**Task details**
From the records, return each line that has the word "width" in it.

**Records to use**

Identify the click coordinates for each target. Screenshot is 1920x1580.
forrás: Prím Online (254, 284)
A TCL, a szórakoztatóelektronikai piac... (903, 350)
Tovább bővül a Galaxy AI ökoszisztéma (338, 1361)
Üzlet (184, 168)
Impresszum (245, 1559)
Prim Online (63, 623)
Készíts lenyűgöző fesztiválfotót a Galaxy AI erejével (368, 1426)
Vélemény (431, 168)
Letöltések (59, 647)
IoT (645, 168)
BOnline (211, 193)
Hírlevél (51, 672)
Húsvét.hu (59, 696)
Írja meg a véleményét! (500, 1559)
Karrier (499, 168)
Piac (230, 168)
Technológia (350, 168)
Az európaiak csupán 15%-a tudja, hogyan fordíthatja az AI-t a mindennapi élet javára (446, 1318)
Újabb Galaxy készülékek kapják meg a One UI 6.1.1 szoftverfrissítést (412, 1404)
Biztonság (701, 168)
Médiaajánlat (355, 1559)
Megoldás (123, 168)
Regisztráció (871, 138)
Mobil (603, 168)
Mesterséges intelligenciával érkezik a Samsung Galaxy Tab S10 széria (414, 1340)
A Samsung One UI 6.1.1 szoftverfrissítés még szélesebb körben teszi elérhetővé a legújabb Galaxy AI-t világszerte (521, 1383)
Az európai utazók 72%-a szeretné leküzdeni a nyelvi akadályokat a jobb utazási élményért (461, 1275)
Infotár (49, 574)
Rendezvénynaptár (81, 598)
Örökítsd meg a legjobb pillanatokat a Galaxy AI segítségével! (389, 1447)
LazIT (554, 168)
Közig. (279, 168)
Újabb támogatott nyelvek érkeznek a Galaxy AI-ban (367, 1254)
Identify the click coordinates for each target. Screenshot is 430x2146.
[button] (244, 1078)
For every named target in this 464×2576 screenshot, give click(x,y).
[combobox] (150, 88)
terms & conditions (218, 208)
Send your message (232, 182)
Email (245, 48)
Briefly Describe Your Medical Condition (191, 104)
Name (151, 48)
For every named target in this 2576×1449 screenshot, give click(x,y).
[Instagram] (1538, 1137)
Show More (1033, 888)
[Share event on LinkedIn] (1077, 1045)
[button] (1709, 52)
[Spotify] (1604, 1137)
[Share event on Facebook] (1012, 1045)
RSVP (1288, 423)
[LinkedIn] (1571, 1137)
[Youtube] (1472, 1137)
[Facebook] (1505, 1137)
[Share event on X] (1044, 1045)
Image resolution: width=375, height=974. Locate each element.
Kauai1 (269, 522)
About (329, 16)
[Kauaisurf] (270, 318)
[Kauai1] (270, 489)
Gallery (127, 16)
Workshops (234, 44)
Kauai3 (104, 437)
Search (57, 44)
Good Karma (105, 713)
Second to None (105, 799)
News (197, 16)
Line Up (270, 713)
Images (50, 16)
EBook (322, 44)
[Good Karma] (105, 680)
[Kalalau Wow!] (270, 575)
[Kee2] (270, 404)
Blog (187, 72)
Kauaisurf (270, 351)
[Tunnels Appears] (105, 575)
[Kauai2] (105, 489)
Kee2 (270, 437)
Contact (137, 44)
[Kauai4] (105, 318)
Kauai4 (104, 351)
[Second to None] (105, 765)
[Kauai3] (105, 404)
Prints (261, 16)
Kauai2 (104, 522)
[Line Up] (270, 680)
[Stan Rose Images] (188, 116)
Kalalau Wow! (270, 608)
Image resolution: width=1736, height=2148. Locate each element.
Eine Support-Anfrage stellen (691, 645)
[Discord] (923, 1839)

**Solution to the problem**
Image resolution: width=375, height=974. Locate each element.
Image resolution: width=1736, height=2148. Locate each element.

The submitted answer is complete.